How can I help make Grammar authoring less terse / unhelpful?

Hello!

I took a long break from CodeMirror and Lezer due to feeling like this was a somewhat unforgiving environment for learning.

Anywho, hope things are better now! and I want to help improve the tooling!

I have this error:

Error: Could not load <repo>/packages/codemirror/glimmer/src/syntax.grammar (imported by src/index.js): Overlapping tokens Text and identifier used in same context (example: "$")
After:  (<repo>/packages/codemirror/glimmer/src/syntax.grammar 1:1)}

There is a lot to not understand with this message:

  • how?
  • where? (line numbers, etc?)
  • how do I resolve this?
  • are there common suggestions that should be … suggested? (using precedence, etc)

how do I make this error message provide something helpful and actionable?
I haven’t yet looked in to Lezer’s code, as I first need to understand the problem… which I don’t!

I see that it tried, but gave a line number of 1 – not great :sweat_smile:

Others:

Inconsistent skip sets after … Expression space+ identifier/"as" space+ "|" identifier

Needs to explain why. What in the skip blocks is inconsistent? What sub rules in the blocks? etc

What is happening is that you have ambiguous token types (Text and identifier both match "$"), and that is only okay if those tokens aren’t every allowed in the same position, but they are, right at the start of the parse. After: [nothing] normally shows a list of tokens that get you into the problematic state, but I guess you could adjust the error message to show something more clear (“At start of parse”, say) when there is no list of tokens to show.

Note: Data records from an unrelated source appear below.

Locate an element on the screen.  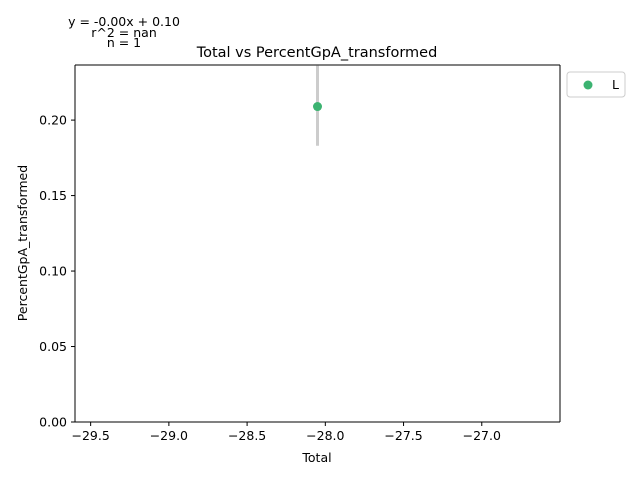
y-tick-label: 0.15 is located at coordinates (53, 196). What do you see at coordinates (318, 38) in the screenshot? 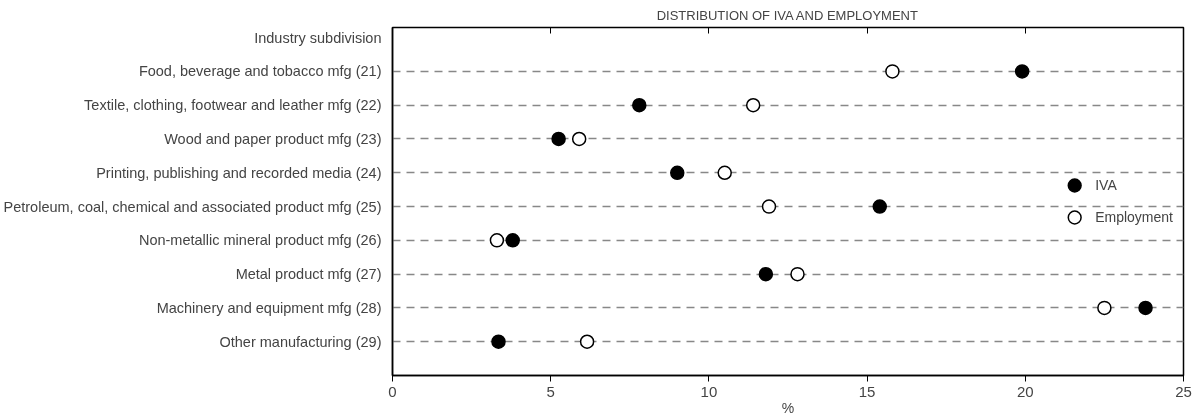
I see `y-axis-title: Industry subdivision` at bounding box center [318, 38].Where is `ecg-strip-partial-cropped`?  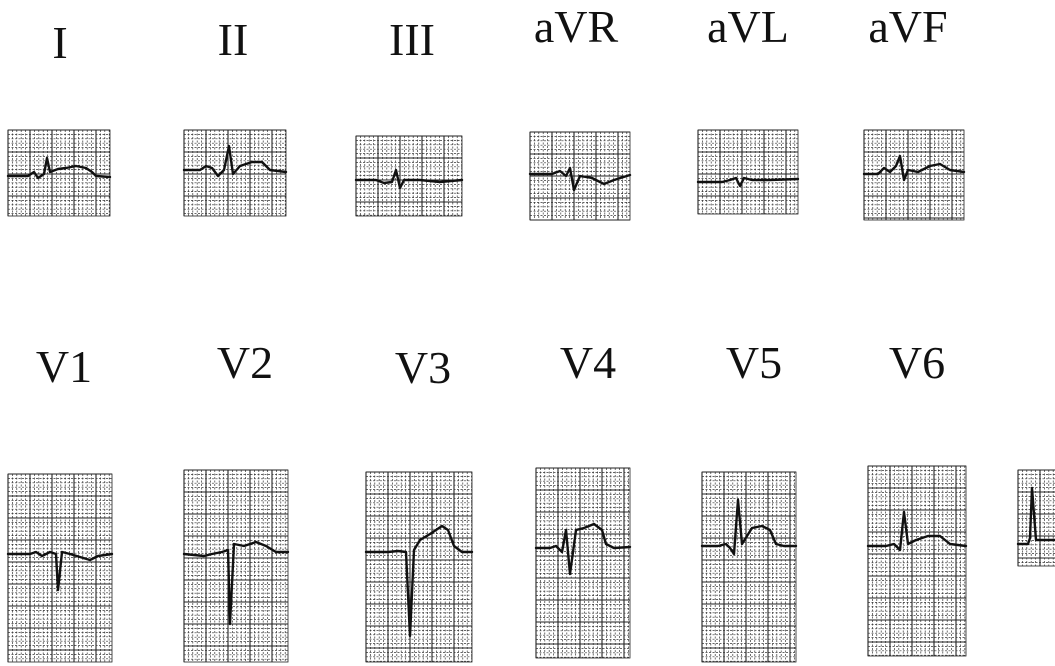 ecg-strip-partial-cropped is located at coordinates (1036, 518).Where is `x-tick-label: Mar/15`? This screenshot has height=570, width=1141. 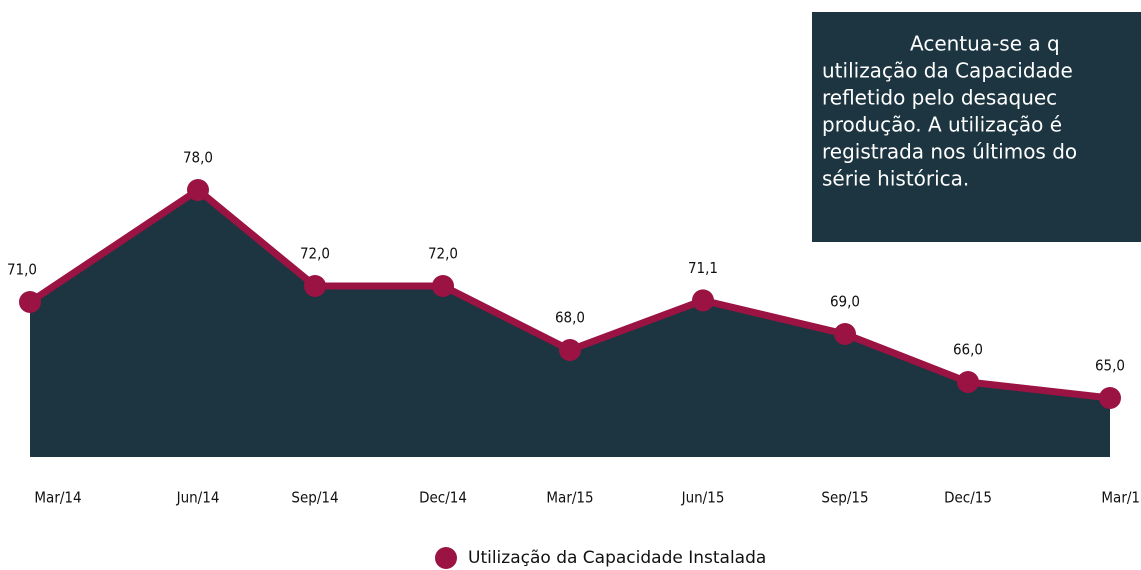
x-tick-label: Mar/15 is located at coordinates (570, 498).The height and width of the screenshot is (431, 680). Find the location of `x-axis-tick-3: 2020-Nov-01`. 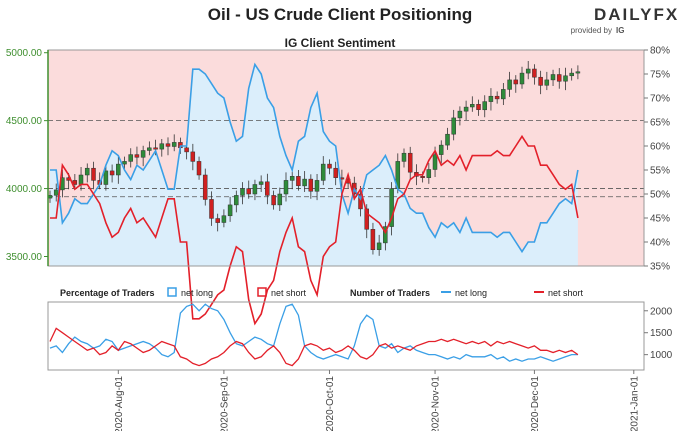

x-axis-tick-3: 2020-Nov-01 is located at coordinates (436, 404).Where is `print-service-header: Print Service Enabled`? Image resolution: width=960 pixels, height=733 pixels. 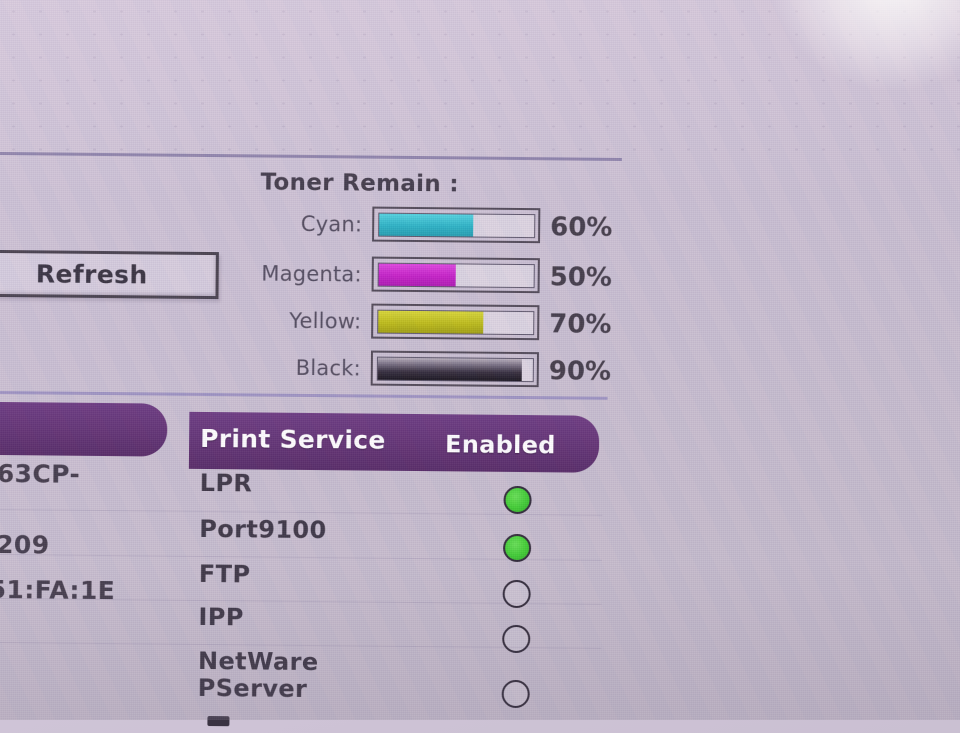
print-service-header: Print Service Enabled is located at coordinates (394, 442).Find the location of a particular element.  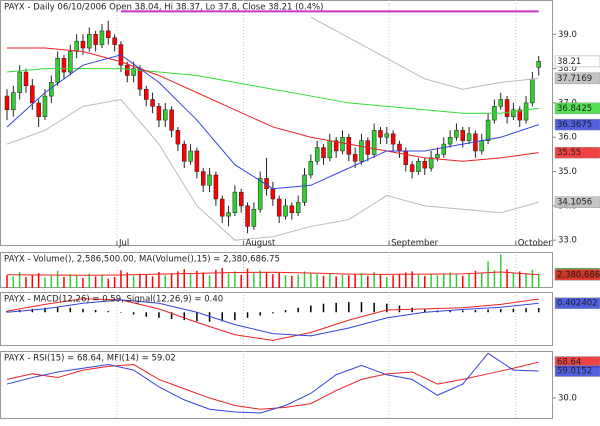

value-label: 0.402402 is located at coordinates (578, 304).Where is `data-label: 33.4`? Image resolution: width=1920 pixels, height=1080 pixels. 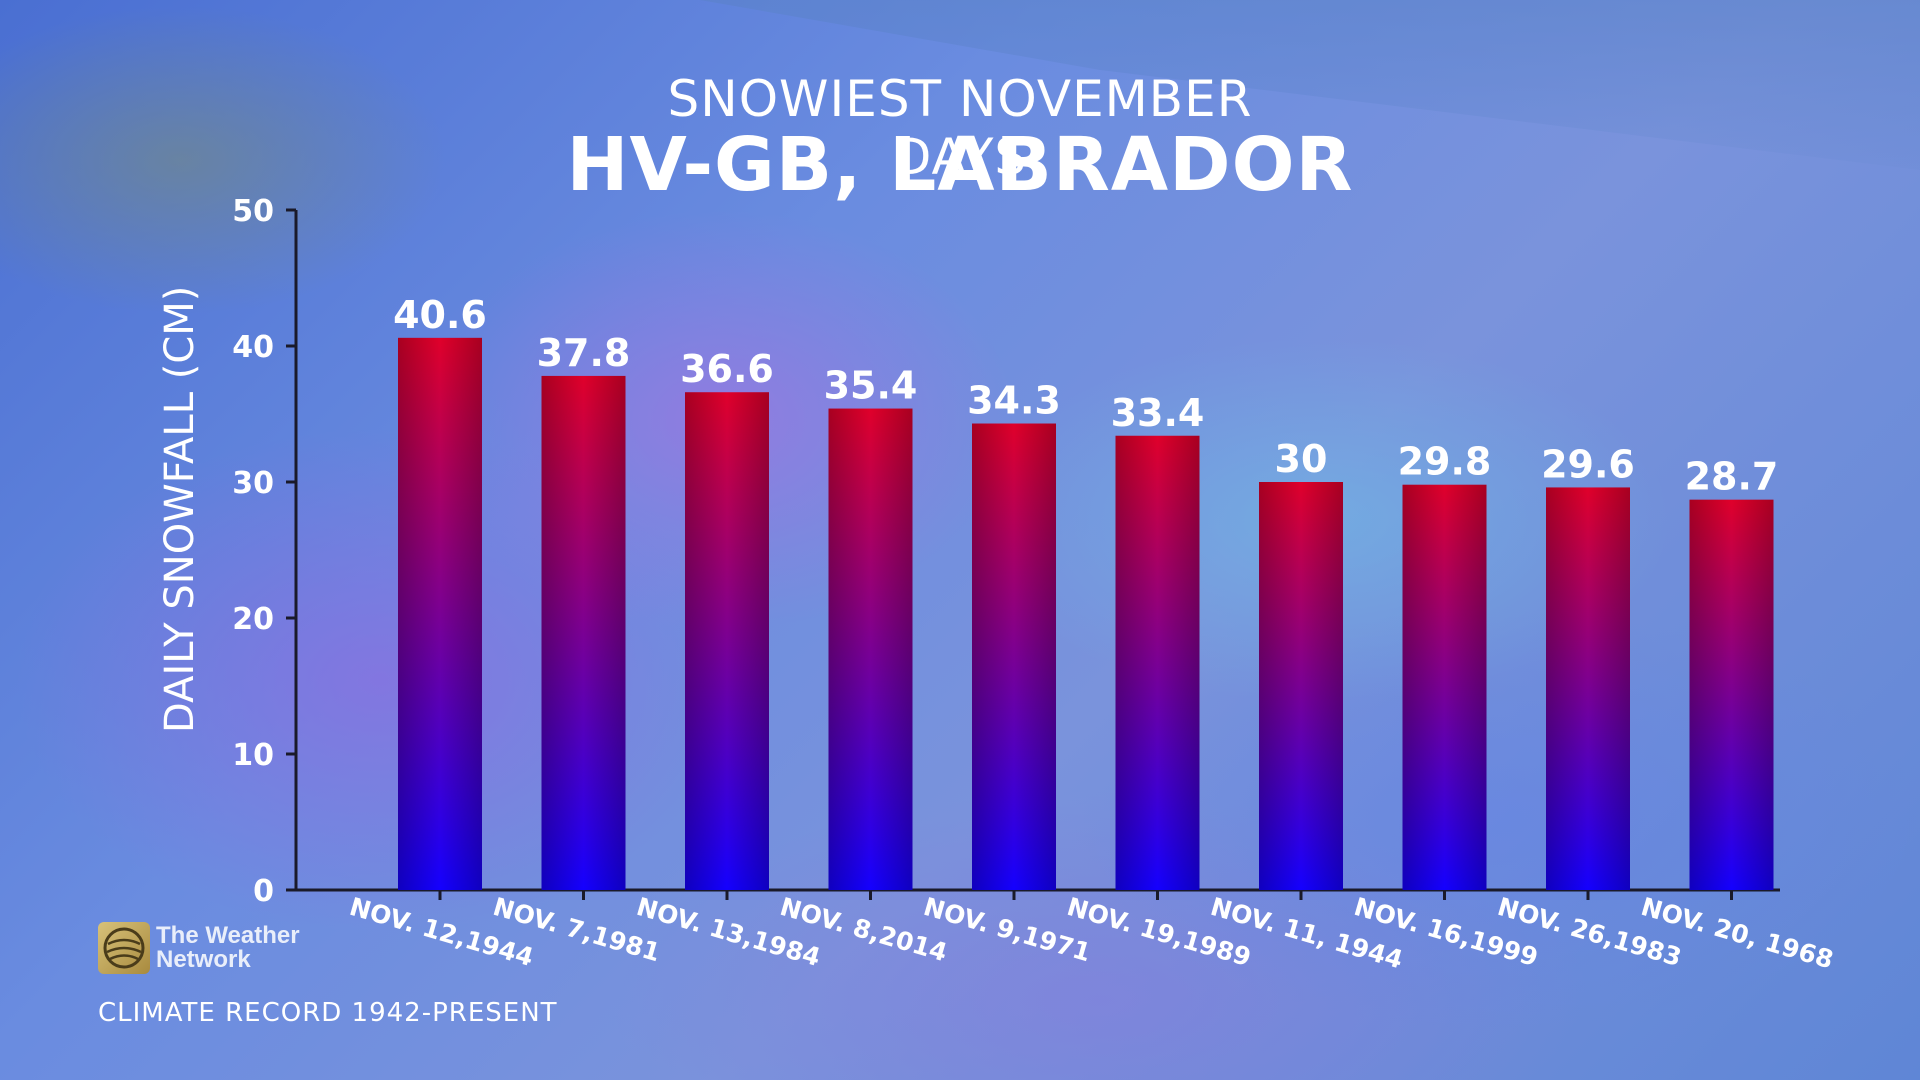 data-label: 33.4 is located at coordinates (1158, 413).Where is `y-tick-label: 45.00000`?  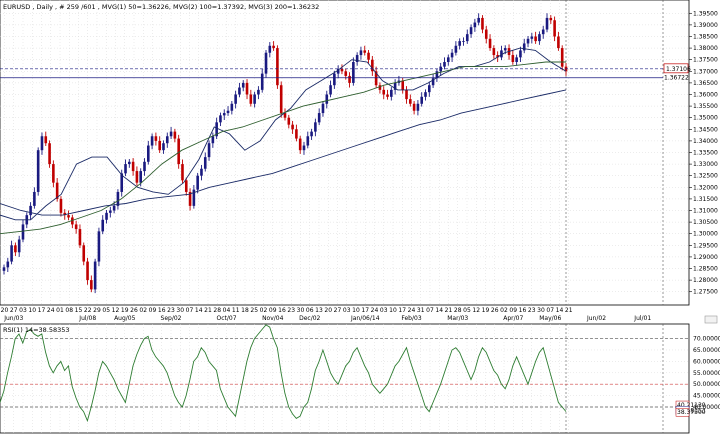
y-tick-label: 45.00000 is located at coordinates (706, 396).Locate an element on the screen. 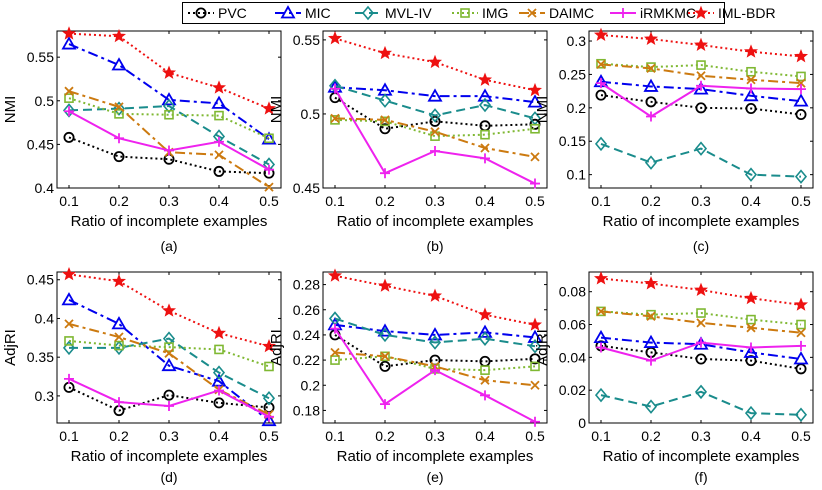  series-irmkmc is located at coordinates (701, 100).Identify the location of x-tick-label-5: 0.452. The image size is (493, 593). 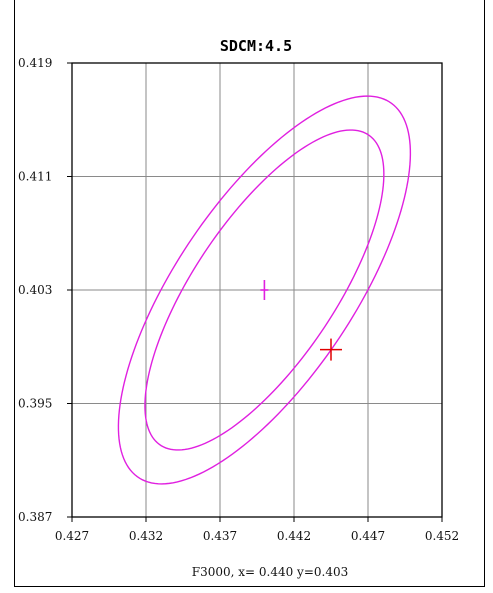
(442, 536).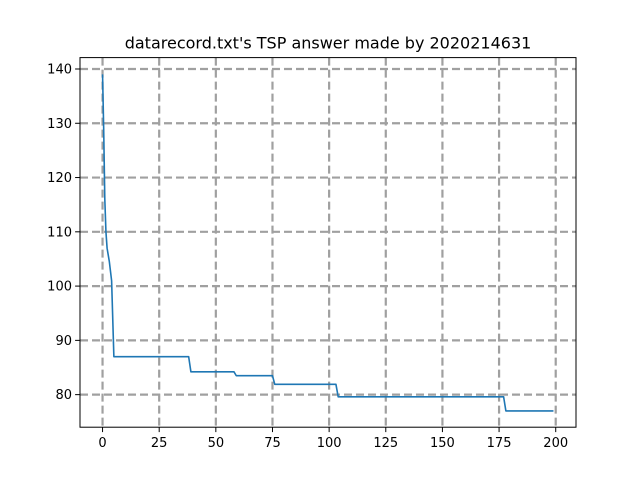 Image resolution: width=640 pixels, height=484 pixels. I want to click on x-tick-label: 25, so click(160, 444).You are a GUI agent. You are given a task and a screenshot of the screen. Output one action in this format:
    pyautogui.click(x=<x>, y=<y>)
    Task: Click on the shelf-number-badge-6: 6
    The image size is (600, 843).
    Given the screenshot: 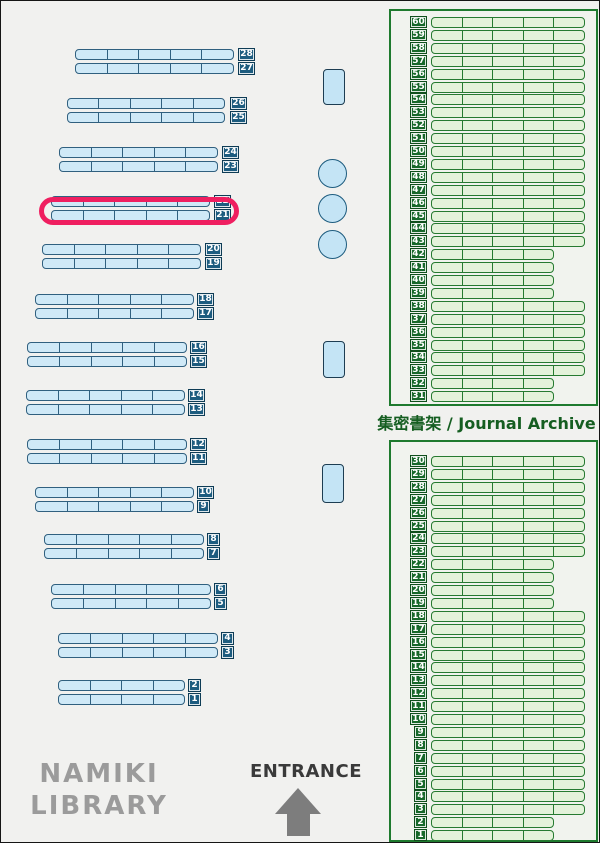 What is the action you would take?
    pyautogui.click(x=420, y=770)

What in the skip blocks is inconsistent?

You can only have one set of skip rules in any given parse state. So any overlap is inconsistent.

Can you expand on this?

I was looking through the tests in lezer/generator and found a test with 2 skip rules:

  it("can cache skipped content", () => {
    let comments = buildParser(`
@top T { "x"+ }
@skip { space | Comment }
@skip {} {
  Comment { commentStart (Comment | commentContent)* commentEnd }
}
@tokens {
  space { " "+ }
  commentStart { "(" }
  commentEnd { ")" }
  commentContent { ![()]+ }
}`)
    let doc = "x  (one (two) (three " + "(y)".repeat(500) + ")) x"
    let ast = comments.configure({bufferLength: 10, strict: true}).parse(doc)
    let ast2 = comments.configure({bufferLength: 10}).parse(doc.slice(1), fragments(ast, [0, 1, 0, 0]))
    ist(shared(ast, ast2), 80, ">")
  })

Now, the way the skip blocks are written are different.
One is saying (I think): always skip space and Comment when parsing, the other, is saying, Skip nothing when parsing a Comment.

What defines a “parse state”? is that internal?

Yes, but they aren’t used in the same position. A parse state is meant in the meaning that LR parsing gives to it. In the example, the empty skip set is used within the Comment rule, which is unambiguously delimited by tokens (commentStart/commentEnd) at both sides. Only the parse positions within the rule (after comment start, inside comment content repetition) will use the empty skip set, so it doesn’t conflict with the global skip set that is used in the rest of the grammar.